Mechanism of pathogen-specific TLR4 activation in the mucosa: Fimbriae, recognition receptors and adaptor protein selection

Hans Fischer, Masahiro Yamamoto, Shizuo Akira, Bruce Beutler, Catharina Svanborg

Research output: Contribution to journalArticle

110 Scopus citations

Abstract

The mucosal host defence discriminates pathogens from commensals, and prevents infection while allowing the normal flora to persist. Paradoxically, Toll-like receptors (TLR) control the mucosal defence against pathogens, even though the TLR recognise conserved molecules like LPS, which are shared between pathogens and commensals. This study proposes a mechanism of pathogen-specific mucosal TLR4 activation, involving adhesive ligands and their host cell receptors. TLR4 signalling was activated in CD14-negative, LPS-unresponsive epithelial cells by P fimbriated, uropathogenic Escherichia coli but not by a mutant lacking fimbriae.

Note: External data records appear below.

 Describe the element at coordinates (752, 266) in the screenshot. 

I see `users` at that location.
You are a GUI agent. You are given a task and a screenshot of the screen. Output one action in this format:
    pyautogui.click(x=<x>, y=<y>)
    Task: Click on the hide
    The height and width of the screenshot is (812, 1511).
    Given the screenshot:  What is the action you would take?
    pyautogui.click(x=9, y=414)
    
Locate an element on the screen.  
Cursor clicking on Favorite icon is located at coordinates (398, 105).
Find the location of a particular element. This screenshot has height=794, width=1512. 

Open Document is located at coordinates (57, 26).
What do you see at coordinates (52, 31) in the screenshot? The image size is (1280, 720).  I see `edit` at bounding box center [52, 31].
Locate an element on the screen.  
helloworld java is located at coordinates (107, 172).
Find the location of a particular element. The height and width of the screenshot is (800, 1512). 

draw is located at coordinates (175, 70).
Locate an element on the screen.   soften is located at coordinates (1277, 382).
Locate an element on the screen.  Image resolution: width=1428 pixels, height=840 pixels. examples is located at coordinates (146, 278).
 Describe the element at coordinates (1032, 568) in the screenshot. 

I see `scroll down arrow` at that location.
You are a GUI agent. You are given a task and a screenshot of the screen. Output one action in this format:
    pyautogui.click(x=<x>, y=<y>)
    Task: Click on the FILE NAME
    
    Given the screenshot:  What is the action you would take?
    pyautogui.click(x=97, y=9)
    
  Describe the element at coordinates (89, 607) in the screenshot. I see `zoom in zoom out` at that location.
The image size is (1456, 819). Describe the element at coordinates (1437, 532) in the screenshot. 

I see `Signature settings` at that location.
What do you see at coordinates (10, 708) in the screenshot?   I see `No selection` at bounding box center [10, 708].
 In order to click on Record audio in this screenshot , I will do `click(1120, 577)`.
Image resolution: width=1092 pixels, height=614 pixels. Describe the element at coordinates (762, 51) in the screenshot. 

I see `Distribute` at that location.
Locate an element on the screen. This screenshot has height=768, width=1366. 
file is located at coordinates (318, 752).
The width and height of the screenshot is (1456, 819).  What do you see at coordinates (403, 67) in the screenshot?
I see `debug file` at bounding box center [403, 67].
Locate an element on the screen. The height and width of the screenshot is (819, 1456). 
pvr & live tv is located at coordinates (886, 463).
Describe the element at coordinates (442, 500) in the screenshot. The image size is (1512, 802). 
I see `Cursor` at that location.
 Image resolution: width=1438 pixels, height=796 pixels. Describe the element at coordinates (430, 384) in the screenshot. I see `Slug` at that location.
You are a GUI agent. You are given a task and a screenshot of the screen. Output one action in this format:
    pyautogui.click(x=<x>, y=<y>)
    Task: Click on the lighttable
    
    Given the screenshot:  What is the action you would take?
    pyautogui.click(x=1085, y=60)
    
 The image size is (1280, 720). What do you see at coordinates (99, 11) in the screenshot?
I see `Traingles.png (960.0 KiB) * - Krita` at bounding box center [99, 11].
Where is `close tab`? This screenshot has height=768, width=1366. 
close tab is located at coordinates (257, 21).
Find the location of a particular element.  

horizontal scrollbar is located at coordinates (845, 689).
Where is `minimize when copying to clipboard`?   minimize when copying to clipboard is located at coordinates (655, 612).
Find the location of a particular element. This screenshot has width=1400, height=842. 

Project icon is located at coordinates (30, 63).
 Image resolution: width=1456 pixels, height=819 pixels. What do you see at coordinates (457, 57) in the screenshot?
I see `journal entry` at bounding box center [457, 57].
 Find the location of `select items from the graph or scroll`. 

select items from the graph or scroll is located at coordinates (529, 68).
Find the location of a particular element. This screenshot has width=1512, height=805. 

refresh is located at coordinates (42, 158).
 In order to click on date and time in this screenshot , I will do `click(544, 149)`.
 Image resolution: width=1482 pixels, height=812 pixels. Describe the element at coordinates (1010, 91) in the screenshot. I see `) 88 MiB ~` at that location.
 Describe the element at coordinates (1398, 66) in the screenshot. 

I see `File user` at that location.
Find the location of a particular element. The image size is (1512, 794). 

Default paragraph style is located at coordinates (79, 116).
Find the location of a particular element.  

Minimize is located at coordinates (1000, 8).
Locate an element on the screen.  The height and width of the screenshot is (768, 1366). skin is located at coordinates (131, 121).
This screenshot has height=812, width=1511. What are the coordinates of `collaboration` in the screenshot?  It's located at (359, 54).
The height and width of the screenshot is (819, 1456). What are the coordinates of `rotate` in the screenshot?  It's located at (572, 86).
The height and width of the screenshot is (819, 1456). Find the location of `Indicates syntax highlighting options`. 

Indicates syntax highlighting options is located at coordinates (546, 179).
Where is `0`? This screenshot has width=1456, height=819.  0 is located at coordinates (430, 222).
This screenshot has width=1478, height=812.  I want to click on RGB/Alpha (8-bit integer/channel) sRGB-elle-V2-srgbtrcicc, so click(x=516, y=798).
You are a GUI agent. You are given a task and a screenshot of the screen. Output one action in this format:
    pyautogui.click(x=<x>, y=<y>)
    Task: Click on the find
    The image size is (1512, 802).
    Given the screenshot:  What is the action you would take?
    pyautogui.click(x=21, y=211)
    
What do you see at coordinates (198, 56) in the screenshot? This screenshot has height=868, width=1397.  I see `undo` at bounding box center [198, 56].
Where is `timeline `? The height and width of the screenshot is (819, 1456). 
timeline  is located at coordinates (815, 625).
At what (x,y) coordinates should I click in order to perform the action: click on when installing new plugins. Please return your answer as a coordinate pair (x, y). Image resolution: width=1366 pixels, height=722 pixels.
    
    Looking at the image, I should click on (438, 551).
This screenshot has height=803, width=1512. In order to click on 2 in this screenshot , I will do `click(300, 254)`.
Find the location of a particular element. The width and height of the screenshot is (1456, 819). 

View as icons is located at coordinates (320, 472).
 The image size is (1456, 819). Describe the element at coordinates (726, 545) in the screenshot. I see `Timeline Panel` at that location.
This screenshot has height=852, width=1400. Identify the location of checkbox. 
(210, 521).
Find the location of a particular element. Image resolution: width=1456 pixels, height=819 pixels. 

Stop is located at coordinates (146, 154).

Epithelial TLR4 signalling in vivo involved the glycosphingolipid receptors for P fimbriae and the adaptor proteins Toll/IL-1R (TIR) domain-containing adaptor inducing IFN-β (TRIF)/TRIF-related adaptor molecule (TRAM), but myeloid differentiation protein 88 (MyD88)/TIR domain-containing adaptor protein were not required for the epithelial response. Substituting the P fimbriae with type 1 fimbriae changed TLR4 signalling from the TRIF to the MyD88 adaptor pathway. In addition, the adaptor proteins and the fimbrial type were found to influence bacterial clearance. Trif-/- and Tram-/- mice remained infected with P fimbriated E. coli but cleared the type 1 fimbriated strain, while Myd88-/- mice became carriers of both the P and the type 1 fimbriated bacteria. Thus, TLR4 maybe engaged specifically by pathogens, when the proper cell surface receptors are engaged by virulence ligands.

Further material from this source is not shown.